> [ENUNCIADO] Por favor, transcreva sem nenhuma alteração as linhas da listagem desde a que contém "This screenshot has width=1568, height=754." até a que contém "will click(1345, 56).", incluindo essas duas.

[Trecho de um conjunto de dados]
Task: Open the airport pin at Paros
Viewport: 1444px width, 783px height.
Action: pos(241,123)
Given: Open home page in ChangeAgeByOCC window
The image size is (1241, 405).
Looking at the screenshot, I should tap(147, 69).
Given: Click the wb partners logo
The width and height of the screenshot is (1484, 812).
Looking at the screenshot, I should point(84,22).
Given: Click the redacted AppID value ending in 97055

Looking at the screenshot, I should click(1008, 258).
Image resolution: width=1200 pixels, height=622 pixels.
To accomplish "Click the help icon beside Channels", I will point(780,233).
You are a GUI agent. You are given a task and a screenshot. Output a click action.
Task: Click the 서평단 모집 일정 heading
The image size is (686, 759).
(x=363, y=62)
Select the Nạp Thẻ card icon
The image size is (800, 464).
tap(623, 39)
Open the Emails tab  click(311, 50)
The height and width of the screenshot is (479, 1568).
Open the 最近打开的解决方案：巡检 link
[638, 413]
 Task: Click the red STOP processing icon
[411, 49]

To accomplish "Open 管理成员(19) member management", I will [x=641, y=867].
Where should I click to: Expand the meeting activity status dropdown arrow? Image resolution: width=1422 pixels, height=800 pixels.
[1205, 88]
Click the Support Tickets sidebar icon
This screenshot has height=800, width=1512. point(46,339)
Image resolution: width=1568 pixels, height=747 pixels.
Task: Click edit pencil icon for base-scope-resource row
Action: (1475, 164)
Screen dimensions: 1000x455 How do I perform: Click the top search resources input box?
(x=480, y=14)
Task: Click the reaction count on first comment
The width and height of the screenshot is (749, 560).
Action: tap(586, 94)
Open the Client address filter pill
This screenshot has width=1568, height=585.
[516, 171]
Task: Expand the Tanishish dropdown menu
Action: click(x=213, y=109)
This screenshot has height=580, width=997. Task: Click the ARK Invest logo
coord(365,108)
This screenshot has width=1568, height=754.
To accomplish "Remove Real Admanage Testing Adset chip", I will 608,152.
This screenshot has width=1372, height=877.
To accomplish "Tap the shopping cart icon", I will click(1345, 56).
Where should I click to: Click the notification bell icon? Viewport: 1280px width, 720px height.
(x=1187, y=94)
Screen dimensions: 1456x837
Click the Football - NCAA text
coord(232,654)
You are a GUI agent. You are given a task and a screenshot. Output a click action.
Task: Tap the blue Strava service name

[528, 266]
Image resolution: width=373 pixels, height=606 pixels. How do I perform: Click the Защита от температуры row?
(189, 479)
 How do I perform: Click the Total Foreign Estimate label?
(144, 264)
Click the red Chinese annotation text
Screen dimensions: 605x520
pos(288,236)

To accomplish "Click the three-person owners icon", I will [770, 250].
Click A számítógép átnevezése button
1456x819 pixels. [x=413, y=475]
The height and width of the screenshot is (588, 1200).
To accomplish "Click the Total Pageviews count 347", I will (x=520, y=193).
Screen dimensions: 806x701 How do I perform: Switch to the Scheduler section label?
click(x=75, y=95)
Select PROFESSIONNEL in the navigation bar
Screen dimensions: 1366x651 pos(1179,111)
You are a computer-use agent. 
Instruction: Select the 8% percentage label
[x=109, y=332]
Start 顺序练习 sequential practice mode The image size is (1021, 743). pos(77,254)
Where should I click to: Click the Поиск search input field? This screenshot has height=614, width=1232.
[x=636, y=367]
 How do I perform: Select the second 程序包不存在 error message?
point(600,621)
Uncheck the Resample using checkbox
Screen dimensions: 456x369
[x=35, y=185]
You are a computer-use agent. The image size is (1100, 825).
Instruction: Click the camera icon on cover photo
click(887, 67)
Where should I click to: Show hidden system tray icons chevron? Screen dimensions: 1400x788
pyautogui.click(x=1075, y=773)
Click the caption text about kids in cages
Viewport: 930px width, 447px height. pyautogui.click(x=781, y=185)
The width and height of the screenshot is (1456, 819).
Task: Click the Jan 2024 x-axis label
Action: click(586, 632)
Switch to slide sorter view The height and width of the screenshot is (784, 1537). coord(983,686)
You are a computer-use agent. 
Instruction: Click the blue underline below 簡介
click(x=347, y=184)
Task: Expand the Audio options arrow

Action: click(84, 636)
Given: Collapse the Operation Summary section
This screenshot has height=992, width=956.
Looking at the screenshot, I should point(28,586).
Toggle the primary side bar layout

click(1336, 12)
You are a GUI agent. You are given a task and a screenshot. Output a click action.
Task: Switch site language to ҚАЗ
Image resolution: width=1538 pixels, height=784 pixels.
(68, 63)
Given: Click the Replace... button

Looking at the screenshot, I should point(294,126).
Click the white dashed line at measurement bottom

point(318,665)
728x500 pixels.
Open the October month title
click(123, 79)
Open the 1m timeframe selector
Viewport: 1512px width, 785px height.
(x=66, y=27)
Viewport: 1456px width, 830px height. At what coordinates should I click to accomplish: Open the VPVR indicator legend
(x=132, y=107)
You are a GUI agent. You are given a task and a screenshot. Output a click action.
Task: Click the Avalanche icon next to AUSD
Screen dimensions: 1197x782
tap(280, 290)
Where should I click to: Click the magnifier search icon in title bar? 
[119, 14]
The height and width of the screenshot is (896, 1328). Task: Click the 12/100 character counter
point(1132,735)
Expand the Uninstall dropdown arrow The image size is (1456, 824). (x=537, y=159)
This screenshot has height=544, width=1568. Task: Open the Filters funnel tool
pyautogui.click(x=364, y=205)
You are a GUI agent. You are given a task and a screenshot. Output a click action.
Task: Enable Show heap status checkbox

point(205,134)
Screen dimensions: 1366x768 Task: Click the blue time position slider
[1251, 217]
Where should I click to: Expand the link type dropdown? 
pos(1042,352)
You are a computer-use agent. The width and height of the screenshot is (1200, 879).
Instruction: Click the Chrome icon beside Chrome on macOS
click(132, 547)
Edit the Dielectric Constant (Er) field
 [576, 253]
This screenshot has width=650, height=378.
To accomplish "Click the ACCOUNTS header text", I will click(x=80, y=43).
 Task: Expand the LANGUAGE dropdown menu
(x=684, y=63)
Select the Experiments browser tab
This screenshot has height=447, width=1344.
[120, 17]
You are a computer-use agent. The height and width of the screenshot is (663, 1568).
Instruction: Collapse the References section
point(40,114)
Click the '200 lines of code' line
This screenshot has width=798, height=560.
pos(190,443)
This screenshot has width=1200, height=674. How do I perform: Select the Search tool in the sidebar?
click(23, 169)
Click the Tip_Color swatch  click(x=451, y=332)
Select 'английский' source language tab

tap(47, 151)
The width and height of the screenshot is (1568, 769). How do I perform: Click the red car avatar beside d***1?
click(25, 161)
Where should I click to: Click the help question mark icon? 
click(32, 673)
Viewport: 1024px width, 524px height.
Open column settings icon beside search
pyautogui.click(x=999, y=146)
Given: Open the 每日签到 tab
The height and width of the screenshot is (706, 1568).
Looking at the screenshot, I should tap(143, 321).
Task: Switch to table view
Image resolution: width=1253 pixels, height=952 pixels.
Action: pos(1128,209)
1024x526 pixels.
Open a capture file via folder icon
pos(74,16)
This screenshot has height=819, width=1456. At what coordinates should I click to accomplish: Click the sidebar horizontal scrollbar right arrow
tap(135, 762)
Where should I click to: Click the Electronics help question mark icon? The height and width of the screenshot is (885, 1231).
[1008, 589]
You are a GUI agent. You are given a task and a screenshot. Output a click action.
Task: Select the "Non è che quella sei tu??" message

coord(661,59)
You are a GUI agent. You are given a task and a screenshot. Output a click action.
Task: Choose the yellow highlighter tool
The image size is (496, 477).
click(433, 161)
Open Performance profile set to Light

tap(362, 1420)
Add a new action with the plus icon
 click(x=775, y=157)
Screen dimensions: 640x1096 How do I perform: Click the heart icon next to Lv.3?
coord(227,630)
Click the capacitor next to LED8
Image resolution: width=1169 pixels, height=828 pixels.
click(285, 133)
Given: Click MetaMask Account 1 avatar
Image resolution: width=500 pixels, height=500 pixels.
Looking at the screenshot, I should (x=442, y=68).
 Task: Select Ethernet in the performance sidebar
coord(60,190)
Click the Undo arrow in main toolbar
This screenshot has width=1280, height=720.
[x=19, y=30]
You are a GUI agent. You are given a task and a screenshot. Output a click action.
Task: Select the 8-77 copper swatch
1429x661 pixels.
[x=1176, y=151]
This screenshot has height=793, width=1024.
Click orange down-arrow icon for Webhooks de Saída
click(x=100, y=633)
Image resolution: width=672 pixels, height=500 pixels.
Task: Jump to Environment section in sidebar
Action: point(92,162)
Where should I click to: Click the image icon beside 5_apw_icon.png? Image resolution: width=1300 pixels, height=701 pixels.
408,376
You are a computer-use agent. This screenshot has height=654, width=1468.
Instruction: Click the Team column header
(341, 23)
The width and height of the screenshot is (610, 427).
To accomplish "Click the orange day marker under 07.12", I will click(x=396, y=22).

> [RESPOSTA]
This screenshot has width=1568, height=754.
To accomplish "Remove Real Admanage Testing Adset chip", I will 608,152.
This screenshot has width=1372, height=877.
To accomplish "Tap the shopping cart icon", I will click(1345, 56).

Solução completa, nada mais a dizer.